For most colonial women and men, daily rounds of labor shaped their lives more powerfully than legal statutes or inheritance rights. Whatever their official status, husbands and wives depended on each other to support the family. By the early eighteenth century, many colonial writers promoted the idea of marriage as a partnership, even if the wife remained the junior partner. In 1712 Benjamin Wadsworth published his advice for The Well-Ordered Family, in which he urged couples to “delight in each other’s company,” “be helpful to each other,” and “bear one another’s burdens.”

This concept of marriage as a partnership took practical form in communities across the colonies. In towns, the wives of artisans often learned aspects of their husband’s craft and assisted their husbands in a variety of ways. Given the overlap between homes and workplaces in the eighteenth century, women often cared for apprentices, journeymen, and laborers as well as their own children. Husbands meanwhile labored alongside their subordinates and represented their family’s interests to the larger community. Both spouses were expected to provide models of godliness and to encourage prayer and regular church attendance among household members.
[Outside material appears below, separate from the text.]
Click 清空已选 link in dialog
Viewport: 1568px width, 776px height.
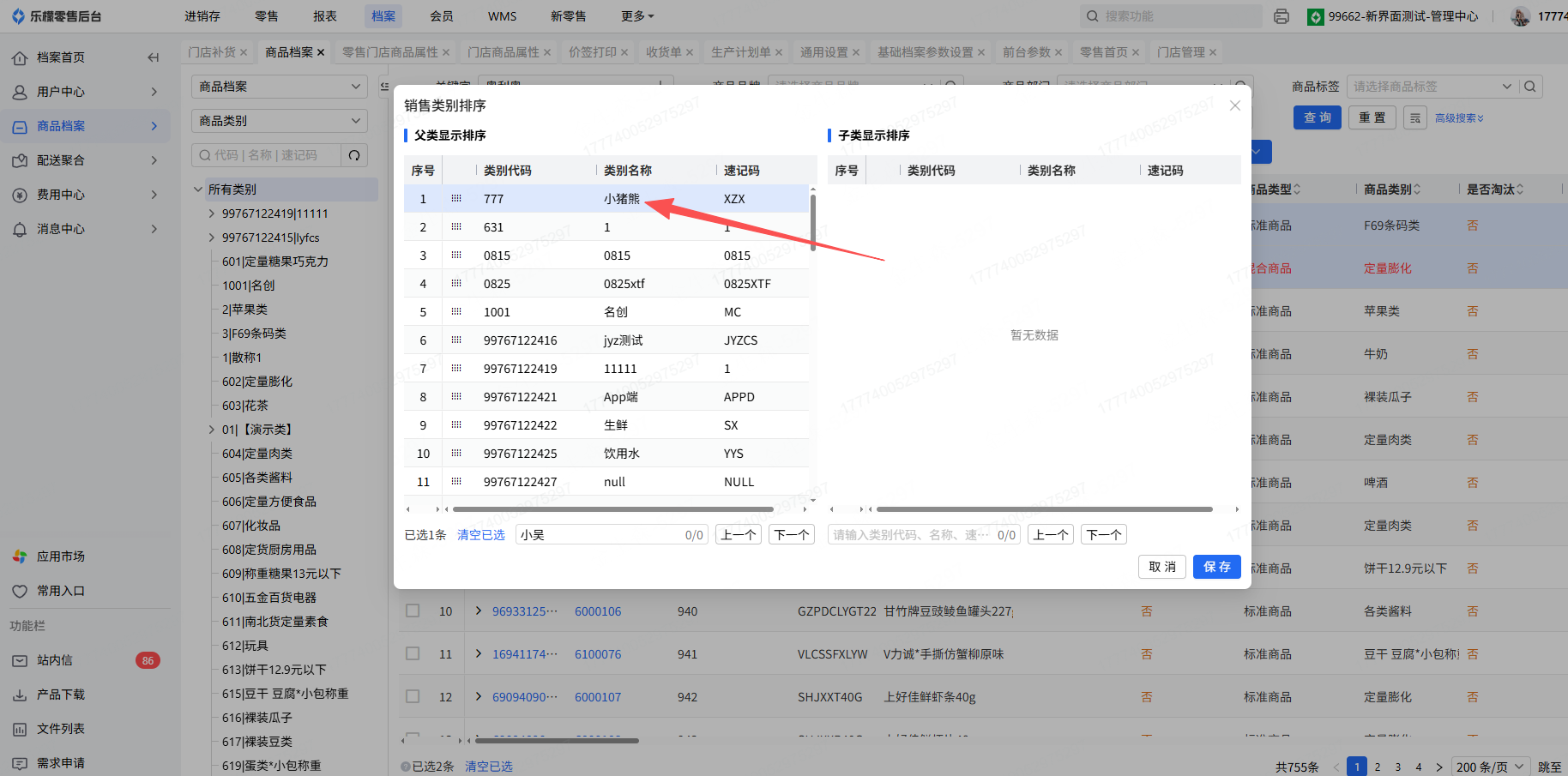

On farms, where the vast majority of colonists lived, women and men played crucial if distinct roles. In general, wives and daughters labored inside the home as well as in the surrounding yard with its kitchen garden, milk house, chicken coop, dairy, or washhouse. Husbands and sons worked the fields, kept the livestock, and managed the orchards. However, we should not imagine such farm families as self-sufficient units. Many families supplemented their own labor with that of servants, slaves, or hired field hands. And surplus crops—from corn to apples to eggs—and manufactured goods, such as cloth, sausage, or nails, were exchanged with neighbors or sold at market, creating a linked economic community of small producers.
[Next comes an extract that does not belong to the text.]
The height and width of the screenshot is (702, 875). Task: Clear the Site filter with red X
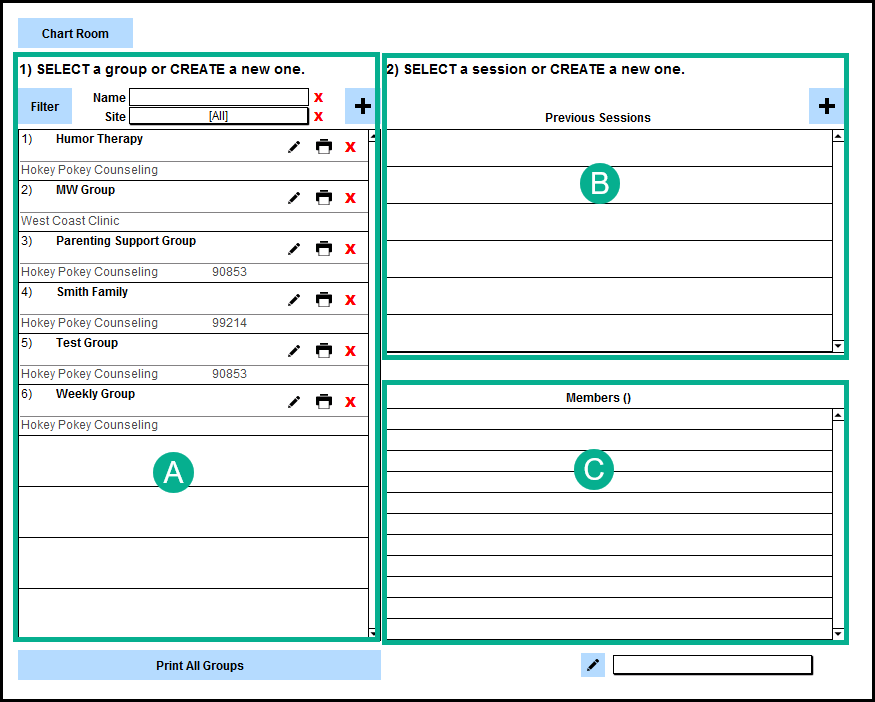pyautogui.click(x=319, y=116)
Indeed, in the late seventeenth and early eighteenth centuries, many farm families in long-settled areas participated in a household mode of production. Men lent each other tools and draft animals and shared grazing land, while women gathered together to spin, sew, and quilt. Individuals with special skills like midwifery or blacksmithing assisted neighbors, adding farm produce or credit to the family ledger. Surplus corn, wheat, beef, or wool might be exchanged for sugar and tea from traveling salesmen or for an extra hand from neighbors during the harvest. One woman’s cheese might be bartered for another woman’s jam. A family that owned the necessary equipment might brew barley and malt into beer, while a neighbor with a loom would turn yarn into cloth. The system of exchange, managed largely through barter, allowed individual households to function even as they became more specialized in what they produced.